◆ Exercise passage ◆

──────────

26 August 2005

Invisibility, and the Case for Structural Change

Invisibility, about which I wrote yesterday, is largely culturally conditioned. We can also condition ourselves to make things temporarily invisible, that is, not perceptible or noticeable. Biologically, it makes sense that we are wired this way – it allows us to avoid distractions and to filter out the relatively static information in our environment to better detect anomalies, like tigers rustling in the bushes, (or protesters rustling the Bushes…) The ability to make things invisible can be conditioned or trained, as a long term base, or learned for a short term purpose. Essentially, it is the mechanism that enables us to recognize patterns amidst a rich, but generally constant, ground.

There are some empirical experiments that demonstrate this phenomenon quite effectively. In one (scroll down to “inattention blindness” and try the “opaque gorilla” java applet), the observer’s task is to explicitly notice the activity of players wearing light clothing, and ignore the players wearing dark clothes. When a person wearing a dark gorilla costume enters the scene, she is ignored. When the task requirement is eliminated, the gorilla’s appearance is obvious. Another experiment involves a change that happens across a scene cut. Since we have been conditioned for linearity in cinematic story-telling, we assume character continuity across scene cuts. Changes are simply not noticed.

Research on culturally-differentiated observation indicates that these instances of selective invisibility are indeed cultural artefacts; Toronto School of Communication theory suggests that they are consequently technological artefacts, for example of the different forms of writing – ideographic vs. phonetic, and culturally-mediated differences in the ways narrative is constructed. But these findings also suggest that similar mechanisms can be deliberately employed to exploit other cultural constructs to enable invisibility and assumptive continuity for the benefit of enterprises that rely on influencing behaviour – politics, advertising, management, military, education, and religion, among others.

As these are culturally – hence technologically and medially – conditioned and enabled, changes in technology will change observers’ responses to the invisibility effect: what is invisible to a generation on one side of a technological divide will be obviously evident to those on the other side.

Historically, at the break boundary between primary oral and primary literate cultures, there always is, and has been, conflict. At the break boundary between primary literate and primary audile cultures, we should expect to find conflict – and that is precisely where and when we are living: at that break boundary. The big push for literacy today can be “read” as a violent, colonial action of an older generation against a younger one that will ultimately be futile. The intellectual property debates, and technology that attempts to maintain the dominance of literate artefacts – privacy, ownership of intangibles, authority, hierarchies of power – are aggressively propagandizing against the changes that are emerging from the very innovations that the former culture created.

The kids today are different. Not because they are biologically more adept at technological devices than their parents were, but because they are being socialized in a world that is different from that of their parents in profound ways. This divide (and conflict) does not happen in cultures in which technologies and media remain largely unchanged generation to generation. But in developed countries today, there are several generations of technological change within one genealogical generation. The acceleration of change may be more characteristic of conditions at the break boundary rather than of the technology itself - that remains to be seen. However, because of that accelerated intra-generational technological change, cultural conditioning for invisibility – what is systematically not noticed – changes significantly between one generation and another. And for the enterprises that I noted earlier – politics, advertising, management, military, education, religion – that specifically rely on culturally conditioned invisibility, this reality means either trouble, or the necessity to influence behaviour in a way that embraces the phenomenon of emergent transparency. This, in turn, necessitates fundamental and structural change to these enterprises, and the people who run them.

──────────

◆ Task brief ◆
Rewrite the passage of the invisibility text starting at "Historically, at the" and ending at "former culture created.", swapping each "conflict" for "friction".

──────────

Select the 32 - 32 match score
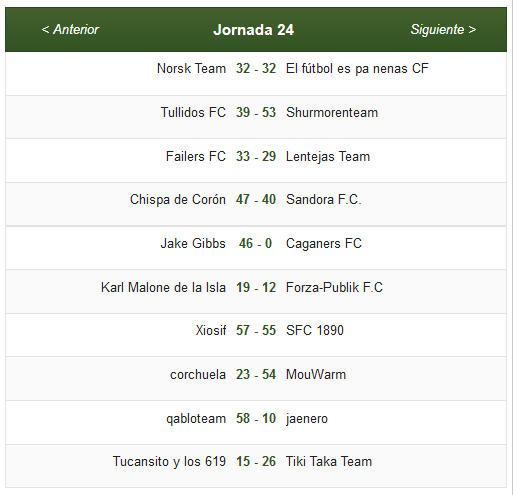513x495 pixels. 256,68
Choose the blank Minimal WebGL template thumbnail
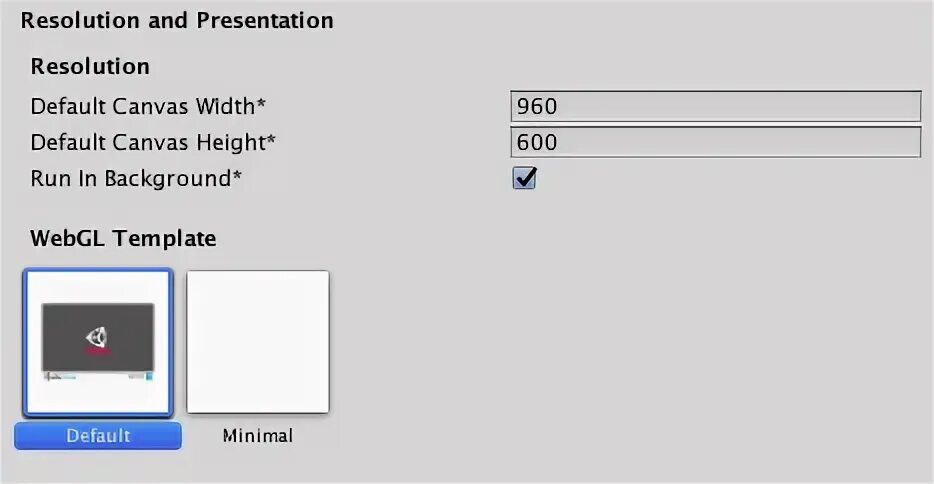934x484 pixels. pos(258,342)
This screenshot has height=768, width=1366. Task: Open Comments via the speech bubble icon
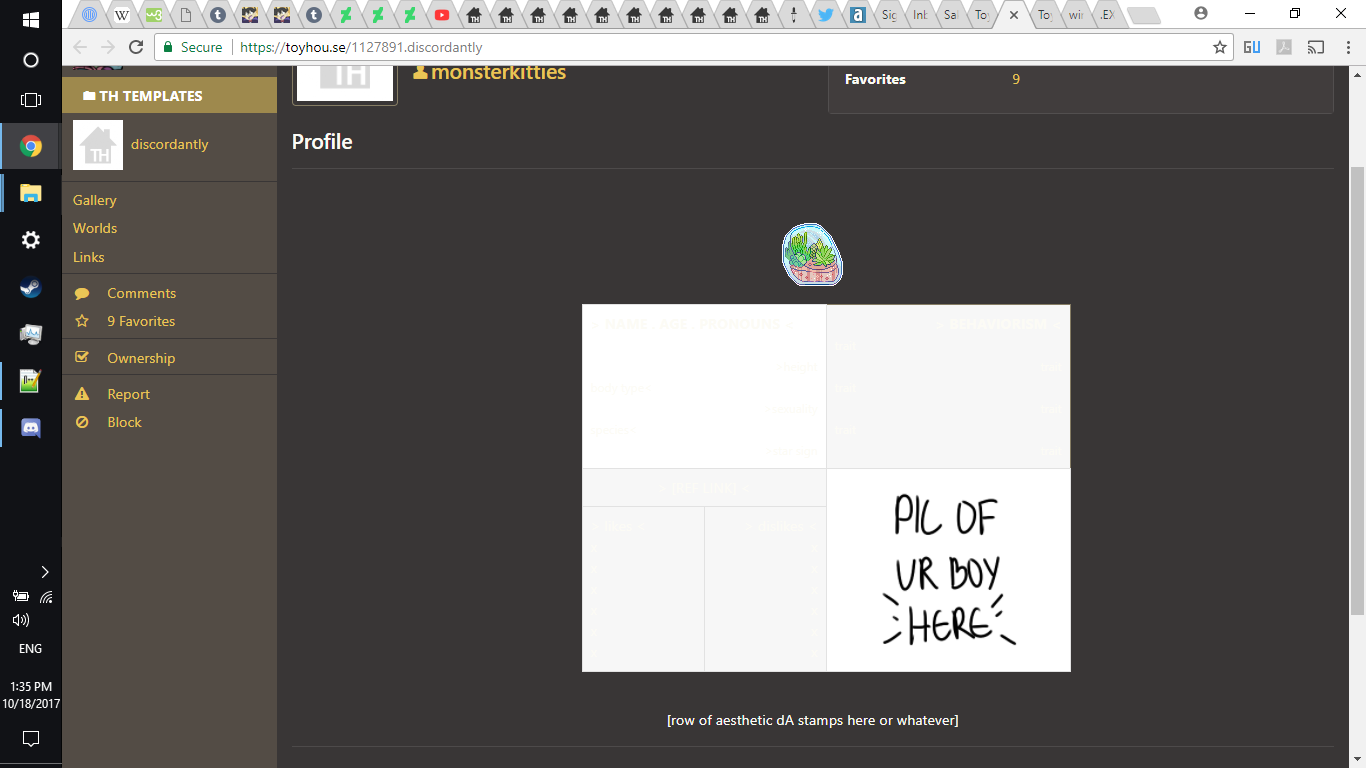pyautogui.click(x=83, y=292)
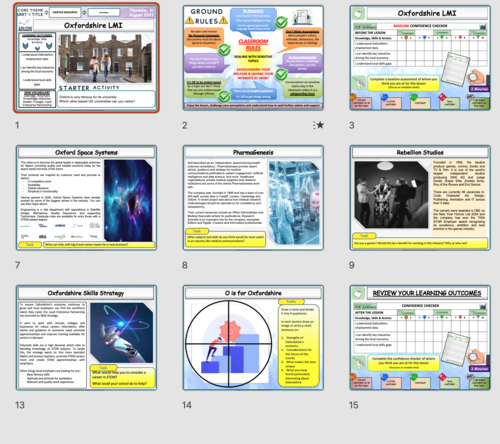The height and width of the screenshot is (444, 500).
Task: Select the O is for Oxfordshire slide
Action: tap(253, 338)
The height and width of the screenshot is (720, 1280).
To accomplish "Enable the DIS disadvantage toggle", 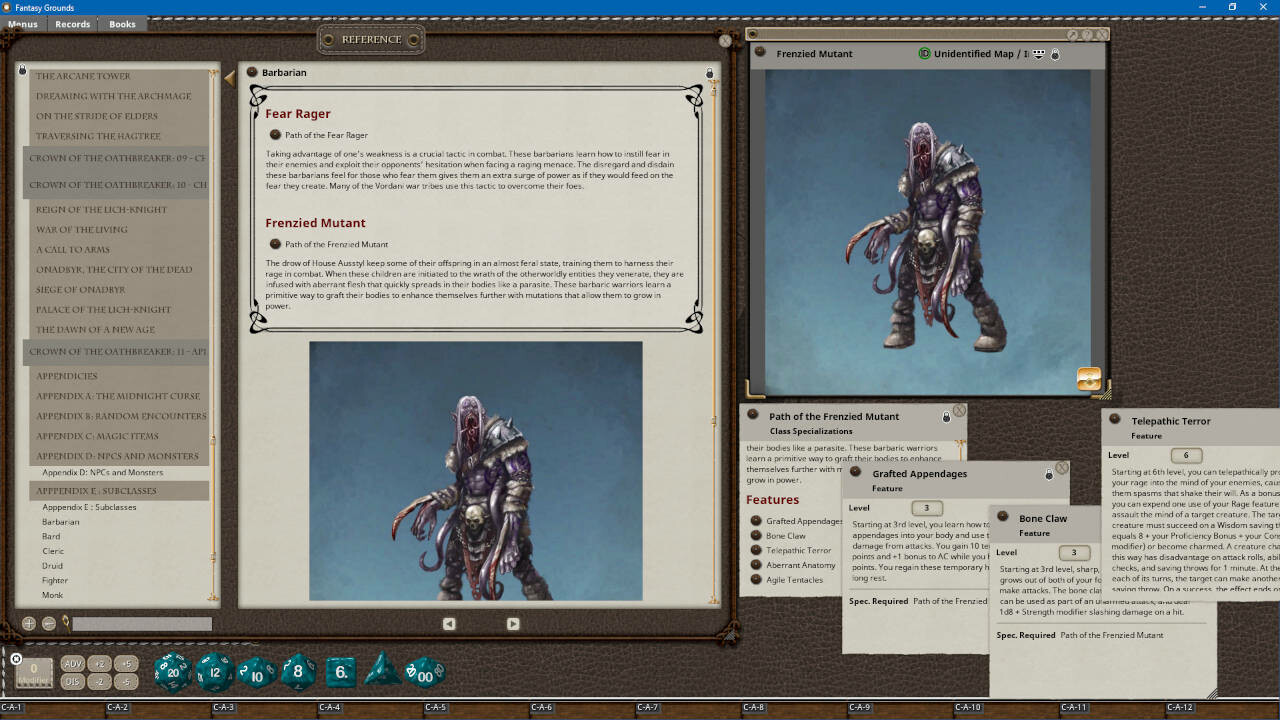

──────────

◆ Output of the exercise ◆
Historically, at the break boundary between primary oral and primary literate cultures, there always is, and has been, friction. At the break boundary between primary literate and primary audile cultures, we should expect to find friction – and that is precisely where and when we are living: at that break boundary. The big push for literacy today can be “read” as a violent, colonial action of an older generation against a younger one that will ultimately be futile. The intellectual property debates, and technology that attempts to maintain the dominance of literate artefacts – privacy, ownership of intangibles, authority, hierarchies of power – are aggressively propagandizing against the changes that are emerging from the very innovations that the former culture created.